★ サンチアゴ・デ・コンポステーラ ★


 シル渓谷入り口のおばさんの家に別れを告げ、国道に出てからまずガソリンを入れた。 この車は大型車なのでタンクが大きくてなかなかガソリンが減らないのだが、ポルトからここまで一度も給油することなく走ってきたのには驚いた。 ディーゼルを満タンにして安心から再び走り出した。 車は次々と村を通過しながら快調に走る。

途中で見つけたスーパーマーケットで買い物したり、地元の人で賑わうレストランで食事したり、高速道路に乗ったり降りたりしながらのんびりと走る。 そうしているうちに、ガラガラだった道路には車が徐々に増えてきて、周囲の車の運転が目に見えて荒くなってきた。 サンチアゴ市内に入ったのだ。

 旧市街は古い石畳の狭い道路が特徴で、その狭い道は一方通行が多くて複雑、そして路上駐車の車がびっしりと連なっている。 南から市内に入った我々は、このややこしい迷路のような市街地に突入してしまった。 大聖堂は目立つので目印になっていいのだが、道が複雑でなかなか大聖堂前の広場へ辿り着けないのだ。 前回初めてこの街にきたときも、大聖堂の周りを何度もグルグルと回ったことを思い出した。

気合を入れて直して中心部を目指す。 ところが、苦労して大聖堂のすぐ近くまで来たのであと少しと思ったら、また離れてしまう。 一歩通行を逆から進入して怒ら、バス専用レーンを走ってバスの運転手に怒られ、最後には警察署で道を聞いたりしながら、やっとの思いで大聖堂前の広場に辿り着いた。 この広場に面するパラドールがこの旅の最後のホテルなのだ。

パラドールはスペイン国営ホテルで、ポルトガルのポザーダと同じように国が威信をかけて運営している高級宿泊施設だ。 五つ星のパラドールはスペイン全土でもレオンとここの2箇所しかない、つまりこのホテルはスペイン最高のホテルという訳だ。 天蓋つきのベッドがある落ち着いた部屋に案内された、窓からは大聖堂が見える。 このホテルは昔の王立病院という歴史的な建物を使っており、調度品などは昔のままとのこと。 建物、中庭、廊下、それぞれが落ち着いた作りで、その全てが時を越えてなお素晴らしい雰囲気を醸し出している。


 今回我々が旅の最終目的地に選んだのは、巡礼の道の最終地点でもあるこのサンチアゴ・デ・コンポステーラだった。 長い長い道を歩いてこの街に辿り着く巡礼者は、街を望む岡の上からこの大聖堂を見て涙するという。 威厳溢れる堂々とした大聖堂は、以前見た記憶と寸分違わぬ姿で広場を見下ろしていた。 広い広場には徒歩による長い長い旅を終えた人々が、疲れきってはいるがとても満足そうな表情で目の前の巨大な大聖堂を見上げている。
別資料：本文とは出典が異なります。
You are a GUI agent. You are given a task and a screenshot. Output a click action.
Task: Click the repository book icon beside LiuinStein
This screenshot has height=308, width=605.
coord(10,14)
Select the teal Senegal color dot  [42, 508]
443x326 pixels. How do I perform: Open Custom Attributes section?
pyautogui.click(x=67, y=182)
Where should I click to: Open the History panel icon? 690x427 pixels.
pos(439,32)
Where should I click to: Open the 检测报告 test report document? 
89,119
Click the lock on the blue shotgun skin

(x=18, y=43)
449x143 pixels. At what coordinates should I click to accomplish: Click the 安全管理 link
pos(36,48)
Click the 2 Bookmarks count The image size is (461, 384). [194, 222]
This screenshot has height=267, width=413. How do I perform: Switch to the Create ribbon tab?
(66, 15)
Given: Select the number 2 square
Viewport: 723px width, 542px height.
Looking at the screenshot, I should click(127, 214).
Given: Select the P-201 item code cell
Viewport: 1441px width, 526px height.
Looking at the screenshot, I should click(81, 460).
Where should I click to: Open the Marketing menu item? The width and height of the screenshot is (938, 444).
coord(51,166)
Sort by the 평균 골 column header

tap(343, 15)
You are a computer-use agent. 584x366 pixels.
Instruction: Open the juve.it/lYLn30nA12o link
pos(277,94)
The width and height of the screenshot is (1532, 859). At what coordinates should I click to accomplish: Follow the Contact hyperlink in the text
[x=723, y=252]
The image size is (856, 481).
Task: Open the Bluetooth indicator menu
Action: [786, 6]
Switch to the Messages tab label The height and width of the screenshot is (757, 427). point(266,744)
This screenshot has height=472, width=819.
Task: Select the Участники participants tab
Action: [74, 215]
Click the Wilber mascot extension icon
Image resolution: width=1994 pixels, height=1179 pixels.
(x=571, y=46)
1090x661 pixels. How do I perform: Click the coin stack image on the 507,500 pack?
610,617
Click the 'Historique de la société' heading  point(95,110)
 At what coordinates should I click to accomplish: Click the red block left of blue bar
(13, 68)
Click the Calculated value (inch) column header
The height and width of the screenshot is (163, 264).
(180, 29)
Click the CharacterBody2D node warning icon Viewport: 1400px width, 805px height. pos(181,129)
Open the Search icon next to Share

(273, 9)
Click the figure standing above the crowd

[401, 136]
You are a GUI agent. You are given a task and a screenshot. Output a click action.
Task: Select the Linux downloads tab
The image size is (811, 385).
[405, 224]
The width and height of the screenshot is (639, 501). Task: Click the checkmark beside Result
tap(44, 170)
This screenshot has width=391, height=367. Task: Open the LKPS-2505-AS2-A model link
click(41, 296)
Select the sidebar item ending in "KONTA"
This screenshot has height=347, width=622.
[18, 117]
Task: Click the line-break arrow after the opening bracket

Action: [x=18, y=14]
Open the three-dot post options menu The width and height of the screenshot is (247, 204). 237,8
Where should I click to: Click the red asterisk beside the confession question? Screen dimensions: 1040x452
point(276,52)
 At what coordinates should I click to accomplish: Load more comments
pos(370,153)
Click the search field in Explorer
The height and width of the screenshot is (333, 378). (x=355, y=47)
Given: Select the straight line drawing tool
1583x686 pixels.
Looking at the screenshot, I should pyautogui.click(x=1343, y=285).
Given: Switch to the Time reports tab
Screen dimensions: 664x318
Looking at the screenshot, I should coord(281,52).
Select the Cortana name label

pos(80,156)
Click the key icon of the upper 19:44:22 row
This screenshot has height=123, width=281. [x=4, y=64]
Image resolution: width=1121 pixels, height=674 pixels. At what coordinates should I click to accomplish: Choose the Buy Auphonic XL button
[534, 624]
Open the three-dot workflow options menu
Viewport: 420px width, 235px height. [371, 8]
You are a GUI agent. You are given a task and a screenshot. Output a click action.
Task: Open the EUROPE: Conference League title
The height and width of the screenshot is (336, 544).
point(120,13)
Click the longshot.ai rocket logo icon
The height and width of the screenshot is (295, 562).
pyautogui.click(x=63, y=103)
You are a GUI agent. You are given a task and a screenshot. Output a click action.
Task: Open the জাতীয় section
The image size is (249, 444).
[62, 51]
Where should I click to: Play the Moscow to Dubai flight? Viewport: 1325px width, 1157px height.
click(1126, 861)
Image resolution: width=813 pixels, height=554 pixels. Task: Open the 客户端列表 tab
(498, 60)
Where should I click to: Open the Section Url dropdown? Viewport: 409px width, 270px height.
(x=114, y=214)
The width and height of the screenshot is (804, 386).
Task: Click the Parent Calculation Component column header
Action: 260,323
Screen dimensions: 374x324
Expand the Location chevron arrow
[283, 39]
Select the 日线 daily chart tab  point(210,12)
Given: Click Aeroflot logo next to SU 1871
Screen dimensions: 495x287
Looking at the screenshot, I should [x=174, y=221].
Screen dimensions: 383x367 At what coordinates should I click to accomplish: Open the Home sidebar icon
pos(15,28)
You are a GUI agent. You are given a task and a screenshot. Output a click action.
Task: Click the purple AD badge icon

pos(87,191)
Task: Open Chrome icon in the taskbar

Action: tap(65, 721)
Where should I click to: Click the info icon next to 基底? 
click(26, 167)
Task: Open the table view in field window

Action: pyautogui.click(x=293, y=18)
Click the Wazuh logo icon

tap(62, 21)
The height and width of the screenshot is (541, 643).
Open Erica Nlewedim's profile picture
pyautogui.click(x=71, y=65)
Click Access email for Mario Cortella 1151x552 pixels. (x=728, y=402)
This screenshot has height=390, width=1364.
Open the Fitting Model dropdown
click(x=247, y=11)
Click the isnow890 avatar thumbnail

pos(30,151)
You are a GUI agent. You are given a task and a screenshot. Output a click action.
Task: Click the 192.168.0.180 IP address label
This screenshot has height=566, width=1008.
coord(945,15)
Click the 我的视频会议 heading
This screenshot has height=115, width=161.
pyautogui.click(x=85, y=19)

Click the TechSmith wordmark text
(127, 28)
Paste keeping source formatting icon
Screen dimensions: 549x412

大の字に寝転がっている人たちも大勢いる。

大聖堂の中はすごい数の人で大混雑だった。 ただ、大聖堂入り口の聖ヤコブ像には囲いがあって信者が触れられないようになっていた。 以前はこの像の前には直接触れたい信者の長い列ができており、像には信者の手の跡がくっきりとついていたのを思い出した。 巡礼を終えた人がこの囲いを見て、像に手を触れることができないことを知ったらさぞ悲しがるだろうと思った。

近くの公園から大聖堂を眺めたり、石畳の道をのんびりと歩いたりしながら、この巡礼の終着点の古い街を楽しむ。 巡礼の達成を喜ぶ人たちで、街全体が幸せに溢れているような感じがする。


 夕食は、大聖堂近くの定食を出すレストランに行った。 前菜とメインをそれぞれメニューから選ぶ形式で料金はリーズナブル。 席に座るとパンと水がどんと置かれた、シンプルなテーブルと椅子が狭い間隔で配置されて数名のウェイトレスとボーイが滅茶苦茶忙しそうに動き回っている。 さすがにワインメニューは充実している。 地元の赤ワインを1本オーダーした。 食事を終える頃には外もやっと暗くなりはじめてきた。 支払いを済ませて店を出るときには、入り口に長い列が出来ていた。 この店は地元でも人気の店だったのだ。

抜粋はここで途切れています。